Top of Study material
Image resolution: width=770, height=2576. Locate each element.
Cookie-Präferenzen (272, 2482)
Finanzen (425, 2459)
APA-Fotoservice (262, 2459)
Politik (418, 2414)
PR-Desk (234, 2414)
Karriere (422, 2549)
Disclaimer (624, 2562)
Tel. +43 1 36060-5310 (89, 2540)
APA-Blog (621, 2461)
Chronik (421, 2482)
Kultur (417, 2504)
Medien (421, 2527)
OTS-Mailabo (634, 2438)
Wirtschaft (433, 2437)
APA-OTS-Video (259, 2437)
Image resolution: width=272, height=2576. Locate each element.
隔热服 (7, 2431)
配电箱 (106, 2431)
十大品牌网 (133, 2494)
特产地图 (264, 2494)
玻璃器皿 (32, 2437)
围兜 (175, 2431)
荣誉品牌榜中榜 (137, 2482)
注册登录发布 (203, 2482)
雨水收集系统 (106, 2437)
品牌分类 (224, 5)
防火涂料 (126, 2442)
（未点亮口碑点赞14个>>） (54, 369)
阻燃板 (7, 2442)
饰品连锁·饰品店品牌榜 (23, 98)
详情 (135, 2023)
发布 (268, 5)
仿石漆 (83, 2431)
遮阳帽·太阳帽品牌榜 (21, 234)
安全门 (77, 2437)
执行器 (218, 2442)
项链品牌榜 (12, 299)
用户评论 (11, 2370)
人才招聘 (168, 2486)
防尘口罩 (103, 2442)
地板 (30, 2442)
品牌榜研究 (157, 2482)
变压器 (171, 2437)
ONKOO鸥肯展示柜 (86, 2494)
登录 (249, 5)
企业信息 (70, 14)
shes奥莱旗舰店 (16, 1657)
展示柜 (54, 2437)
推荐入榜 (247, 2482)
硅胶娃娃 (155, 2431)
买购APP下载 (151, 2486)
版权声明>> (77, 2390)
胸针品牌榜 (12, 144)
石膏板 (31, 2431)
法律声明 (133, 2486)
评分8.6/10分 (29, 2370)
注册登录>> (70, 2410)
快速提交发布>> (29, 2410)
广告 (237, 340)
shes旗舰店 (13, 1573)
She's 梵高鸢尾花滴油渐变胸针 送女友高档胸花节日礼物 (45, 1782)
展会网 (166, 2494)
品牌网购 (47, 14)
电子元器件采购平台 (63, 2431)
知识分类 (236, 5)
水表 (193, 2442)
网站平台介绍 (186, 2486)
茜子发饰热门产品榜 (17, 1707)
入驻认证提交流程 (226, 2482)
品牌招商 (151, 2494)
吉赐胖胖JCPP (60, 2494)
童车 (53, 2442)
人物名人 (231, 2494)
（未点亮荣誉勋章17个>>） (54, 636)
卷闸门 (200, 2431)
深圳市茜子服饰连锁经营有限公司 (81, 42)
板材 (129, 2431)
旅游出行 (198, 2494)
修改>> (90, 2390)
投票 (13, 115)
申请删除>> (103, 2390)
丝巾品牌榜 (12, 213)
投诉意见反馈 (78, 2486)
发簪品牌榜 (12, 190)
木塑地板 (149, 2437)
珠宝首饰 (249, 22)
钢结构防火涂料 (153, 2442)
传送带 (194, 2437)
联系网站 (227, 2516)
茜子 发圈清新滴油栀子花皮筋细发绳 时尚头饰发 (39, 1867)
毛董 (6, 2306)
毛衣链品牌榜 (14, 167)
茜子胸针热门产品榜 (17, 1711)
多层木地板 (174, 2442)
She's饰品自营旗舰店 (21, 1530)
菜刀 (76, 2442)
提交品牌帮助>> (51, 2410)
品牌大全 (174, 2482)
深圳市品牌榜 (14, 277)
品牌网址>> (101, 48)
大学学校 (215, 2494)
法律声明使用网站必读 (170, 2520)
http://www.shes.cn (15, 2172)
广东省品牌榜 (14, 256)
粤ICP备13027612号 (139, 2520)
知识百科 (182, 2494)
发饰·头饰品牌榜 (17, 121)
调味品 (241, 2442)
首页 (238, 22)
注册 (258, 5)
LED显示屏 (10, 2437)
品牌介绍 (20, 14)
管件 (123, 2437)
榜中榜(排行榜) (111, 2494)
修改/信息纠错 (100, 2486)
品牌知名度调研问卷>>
Bottom of Study material
About this exercise:
Give the number of lines above that contain "Image", and nothing more.

Task response:
2